== DATA SUPPLIED
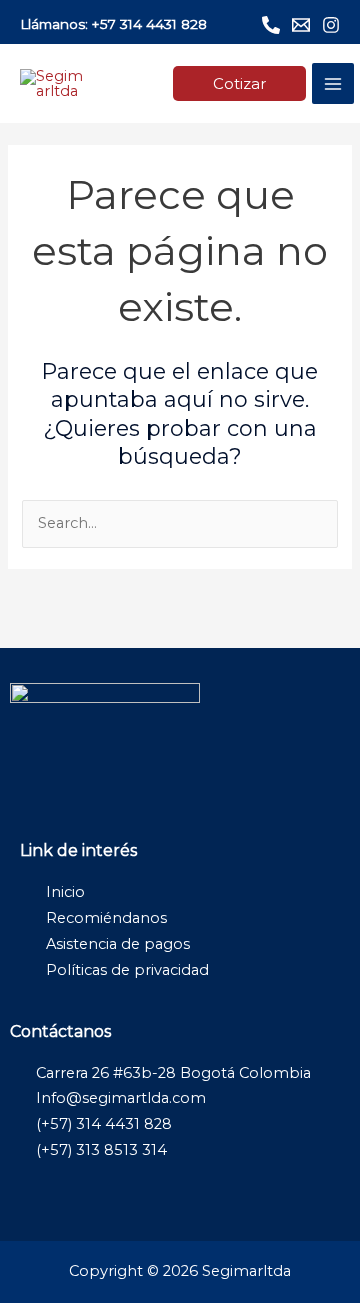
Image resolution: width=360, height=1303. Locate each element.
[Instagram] (331, 25)
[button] (239, 83)
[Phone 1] (271, 25)
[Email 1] (301, 25)
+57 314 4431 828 (149, 24)
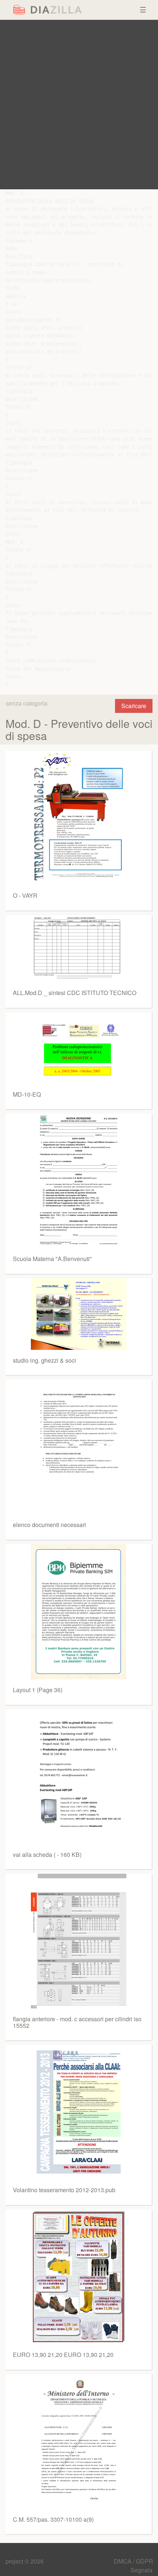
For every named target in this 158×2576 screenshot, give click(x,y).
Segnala (141, 2570)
====
> _PROBLEM DESCRIPTION_
Output only the lines running from the one containing "[button] (239, 83)" to the end of the records, inclusive and exact; skip the pictures.

> _RESULT FOR THIS EXERCISE_
[button] (239, 83)
[Phone 1] (271, 25)
[Email 1] (301, 25)
+57 314 4431 828 (149, 24)
For every named target in this 158×2576 screenshot, give click(x,y).
Segnala (141, 2570)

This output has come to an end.